Records excerpted from a collection:
=== Begin Enclosure ===
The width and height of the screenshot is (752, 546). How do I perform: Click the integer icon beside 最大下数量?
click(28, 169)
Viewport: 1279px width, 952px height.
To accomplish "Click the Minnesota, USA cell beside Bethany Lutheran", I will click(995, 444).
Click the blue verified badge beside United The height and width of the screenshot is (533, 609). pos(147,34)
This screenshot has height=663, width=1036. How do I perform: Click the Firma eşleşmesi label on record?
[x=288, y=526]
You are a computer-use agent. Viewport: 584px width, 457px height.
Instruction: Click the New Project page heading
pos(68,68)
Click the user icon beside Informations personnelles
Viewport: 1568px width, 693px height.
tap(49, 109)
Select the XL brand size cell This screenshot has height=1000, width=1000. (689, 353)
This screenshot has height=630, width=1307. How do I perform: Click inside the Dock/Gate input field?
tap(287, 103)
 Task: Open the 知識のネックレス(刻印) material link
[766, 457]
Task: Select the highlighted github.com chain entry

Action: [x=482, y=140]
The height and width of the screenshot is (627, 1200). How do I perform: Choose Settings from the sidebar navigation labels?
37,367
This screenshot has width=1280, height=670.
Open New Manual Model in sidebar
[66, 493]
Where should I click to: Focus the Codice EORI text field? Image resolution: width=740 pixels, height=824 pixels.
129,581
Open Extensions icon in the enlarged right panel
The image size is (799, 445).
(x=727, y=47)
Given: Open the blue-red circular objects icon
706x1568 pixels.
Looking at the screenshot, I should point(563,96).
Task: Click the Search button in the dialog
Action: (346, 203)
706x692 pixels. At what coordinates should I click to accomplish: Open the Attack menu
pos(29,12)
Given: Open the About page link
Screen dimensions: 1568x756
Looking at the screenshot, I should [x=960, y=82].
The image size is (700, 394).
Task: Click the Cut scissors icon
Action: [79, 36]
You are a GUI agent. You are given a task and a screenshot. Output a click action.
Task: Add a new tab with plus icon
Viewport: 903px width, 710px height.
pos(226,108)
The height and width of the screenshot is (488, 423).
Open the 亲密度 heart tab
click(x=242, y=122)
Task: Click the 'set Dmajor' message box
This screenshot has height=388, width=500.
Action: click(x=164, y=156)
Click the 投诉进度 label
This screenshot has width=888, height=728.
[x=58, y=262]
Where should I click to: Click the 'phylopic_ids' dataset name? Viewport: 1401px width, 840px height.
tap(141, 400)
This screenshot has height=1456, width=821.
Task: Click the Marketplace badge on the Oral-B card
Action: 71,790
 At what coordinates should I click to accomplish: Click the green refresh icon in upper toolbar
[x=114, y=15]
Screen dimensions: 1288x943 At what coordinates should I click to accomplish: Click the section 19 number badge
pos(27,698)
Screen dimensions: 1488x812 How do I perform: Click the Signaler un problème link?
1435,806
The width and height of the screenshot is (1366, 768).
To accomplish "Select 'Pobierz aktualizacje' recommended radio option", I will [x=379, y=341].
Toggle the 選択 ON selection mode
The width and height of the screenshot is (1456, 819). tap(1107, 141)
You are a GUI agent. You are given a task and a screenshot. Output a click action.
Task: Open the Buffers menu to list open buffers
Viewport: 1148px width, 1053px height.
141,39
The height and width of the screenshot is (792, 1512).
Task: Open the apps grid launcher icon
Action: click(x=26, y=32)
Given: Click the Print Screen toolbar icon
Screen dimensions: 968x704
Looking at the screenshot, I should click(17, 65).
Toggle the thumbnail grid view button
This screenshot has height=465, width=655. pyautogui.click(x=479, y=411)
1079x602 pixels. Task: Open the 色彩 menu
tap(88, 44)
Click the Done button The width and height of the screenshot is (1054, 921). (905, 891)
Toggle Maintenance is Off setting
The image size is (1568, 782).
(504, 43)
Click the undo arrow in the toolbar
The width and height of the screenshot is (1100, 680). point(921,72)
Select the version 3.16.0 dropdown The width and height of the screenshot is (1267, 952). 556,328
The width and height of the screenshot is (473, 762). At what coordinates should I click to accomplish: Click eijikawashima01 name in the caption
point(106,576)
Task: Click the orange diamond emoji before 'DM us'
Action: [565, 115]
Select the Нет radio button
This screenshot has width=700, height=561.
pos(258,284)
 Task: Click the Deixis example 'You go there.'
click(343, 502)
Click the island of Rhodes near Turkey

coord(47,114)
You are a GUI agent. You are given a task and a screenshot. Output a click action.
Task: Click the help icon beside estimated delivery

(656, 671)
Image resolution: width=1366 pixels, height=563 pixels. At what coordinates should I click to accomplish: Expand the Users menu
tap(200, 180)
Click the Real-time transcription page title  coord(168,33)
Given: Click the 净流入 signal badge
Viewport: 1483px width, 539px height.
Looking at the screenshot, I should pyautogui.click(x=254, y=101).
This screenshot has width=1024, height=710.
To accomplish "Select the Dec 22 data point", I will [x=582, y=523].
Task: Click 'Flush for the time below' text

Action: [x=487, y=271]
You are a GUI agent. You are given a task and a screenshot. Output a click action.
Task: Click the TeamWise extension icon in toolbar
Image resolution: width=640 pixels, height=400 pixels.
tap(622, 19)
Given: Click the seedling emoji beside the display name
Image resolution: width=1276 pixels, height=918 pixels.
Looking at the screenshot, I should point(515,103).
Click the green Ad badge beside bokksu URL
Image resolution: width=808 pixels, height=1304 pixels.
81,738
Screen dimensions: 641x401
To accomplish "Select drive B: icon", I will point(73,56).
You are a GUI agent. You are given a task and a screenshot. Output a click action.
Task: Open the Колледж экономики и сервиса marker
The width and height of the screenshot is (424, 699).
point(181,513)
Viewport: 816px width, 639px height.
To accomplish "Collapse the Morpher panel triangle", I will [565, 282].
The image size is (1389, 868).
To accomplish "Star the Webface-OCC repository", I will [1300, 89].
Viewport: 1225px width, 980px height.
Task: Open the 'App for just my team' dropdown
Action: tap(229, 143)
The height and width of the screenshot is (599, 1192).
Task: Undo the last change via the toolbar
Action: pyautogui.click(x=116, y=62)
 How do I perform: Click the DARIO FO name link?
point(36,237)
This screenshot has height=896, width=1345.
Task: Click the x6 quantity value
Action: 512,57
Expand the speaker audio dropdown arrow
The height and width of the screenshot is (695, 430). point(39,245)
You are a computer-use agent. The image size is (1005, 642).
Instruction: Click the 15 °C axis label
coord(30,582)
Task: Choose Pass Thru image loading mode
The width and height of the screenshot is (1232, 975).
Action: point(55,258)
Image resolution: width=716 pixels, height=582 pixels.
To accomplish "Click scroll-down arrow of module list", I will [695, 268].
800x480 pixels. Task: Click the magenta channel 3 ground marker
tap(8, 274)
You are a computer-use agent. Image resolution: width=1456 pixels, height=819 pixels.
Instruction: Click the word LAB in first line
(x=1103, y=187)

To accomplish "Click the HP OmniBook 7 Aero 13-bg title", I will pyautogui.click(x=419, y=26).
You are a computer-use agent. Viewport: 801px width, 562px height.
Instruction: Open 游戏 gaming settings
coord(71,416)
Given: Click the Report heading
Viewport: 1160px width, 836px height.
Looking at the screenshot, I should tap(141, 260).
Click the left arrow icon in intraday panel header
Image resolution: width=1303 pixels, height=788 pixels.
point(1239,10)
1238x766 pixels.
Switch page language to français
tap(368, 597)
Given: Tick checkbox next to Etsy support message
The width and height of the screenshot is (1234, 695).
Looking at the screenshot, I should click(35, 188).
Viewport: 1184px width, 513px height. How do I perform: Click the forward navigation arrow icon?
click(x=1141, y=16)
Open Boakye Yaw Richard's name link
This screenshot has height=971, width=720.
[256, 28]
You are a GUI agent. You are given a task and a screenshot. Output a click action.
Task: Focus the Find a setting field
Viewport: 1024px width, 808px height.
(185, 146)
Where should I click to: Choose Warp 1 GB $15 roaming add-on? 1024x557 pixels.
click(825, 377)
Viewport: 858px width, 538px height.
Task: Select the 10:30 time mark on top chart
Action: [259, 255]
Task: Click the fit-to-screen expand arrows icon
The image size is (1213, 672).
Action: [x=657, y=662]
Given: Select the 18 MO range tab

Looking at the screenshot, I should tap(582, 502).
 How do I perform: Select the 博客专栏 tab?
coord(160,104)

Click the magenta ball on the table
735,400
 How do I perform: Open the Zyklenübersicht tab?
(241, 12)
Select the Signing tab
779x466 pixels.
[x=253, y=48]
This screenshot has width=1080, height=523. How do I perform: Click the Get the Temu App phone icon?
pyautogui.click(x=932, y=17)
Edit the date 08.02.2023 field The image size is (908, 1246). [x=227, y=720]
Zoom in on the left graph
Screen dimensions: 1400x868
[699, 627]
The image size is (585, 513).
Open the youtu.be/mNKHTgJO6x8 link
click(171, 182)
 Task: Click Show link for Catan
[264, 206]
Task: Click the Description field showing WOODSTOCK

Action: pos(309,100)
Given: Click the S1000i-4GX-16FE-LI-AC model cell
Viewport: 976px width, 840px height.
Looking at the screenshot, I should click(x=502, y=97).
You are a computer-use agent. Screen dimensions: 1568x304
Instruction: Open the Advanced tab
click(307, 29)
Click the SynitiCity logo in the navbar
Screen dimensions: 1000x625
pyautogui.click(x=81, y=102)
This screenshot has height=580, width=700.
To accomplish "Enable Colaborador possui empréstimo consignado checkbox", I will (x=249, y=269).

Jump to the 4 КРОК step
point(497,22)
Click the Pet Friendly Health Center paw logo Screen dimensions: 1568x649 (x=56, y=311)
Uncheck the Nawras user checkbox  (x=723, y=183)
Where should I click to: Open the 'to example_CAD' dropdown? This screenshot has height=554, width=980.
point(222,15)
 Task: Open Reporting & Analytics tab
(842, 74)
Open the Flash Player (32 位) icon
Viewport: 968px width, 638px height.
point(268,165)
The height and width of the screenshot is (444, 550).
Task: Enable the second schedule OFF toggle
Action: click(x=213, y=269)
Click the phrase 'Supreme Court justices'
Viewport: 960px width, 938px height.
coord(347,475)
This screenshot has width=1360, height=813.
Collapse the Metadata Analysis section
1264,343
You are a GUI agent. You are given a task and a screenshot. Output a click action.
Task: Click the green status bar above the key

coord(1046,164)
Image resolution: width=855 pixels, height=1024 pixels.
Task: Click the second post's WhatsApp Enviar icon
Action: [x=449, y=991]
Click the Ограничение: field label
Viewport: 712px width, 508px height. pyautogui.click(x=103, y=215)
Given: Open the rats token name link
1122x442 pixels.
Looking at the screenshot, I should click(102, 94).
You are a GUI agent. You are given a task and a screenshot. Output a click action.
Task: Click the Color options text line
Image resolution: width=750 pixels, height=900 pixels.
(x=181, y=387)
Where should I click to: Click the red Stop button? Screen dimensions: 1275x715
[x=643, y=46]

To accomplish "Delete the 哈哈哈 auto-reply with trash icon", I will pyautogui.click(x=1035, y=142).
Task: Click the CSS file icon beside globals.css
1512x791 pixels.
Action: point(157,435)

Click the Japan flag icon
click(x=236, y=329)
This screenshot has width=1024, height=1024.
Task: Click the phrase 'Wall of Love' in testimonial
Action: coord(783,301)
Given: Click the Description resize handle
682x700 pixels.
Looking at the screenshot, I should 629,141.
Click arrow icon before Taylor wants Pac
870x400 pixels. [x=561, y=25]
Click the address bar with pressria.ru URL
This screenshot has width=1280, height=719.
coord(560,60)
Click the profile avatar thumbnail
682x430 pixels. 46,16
=== End Enclosure ===
◆ **Your objective**
Pick each line holding the word "message" out of the data and copy it.

◆ **Solution**
Task: Click the 'set Dmajor' message box
Given: Tick checkbox next to Etsy support message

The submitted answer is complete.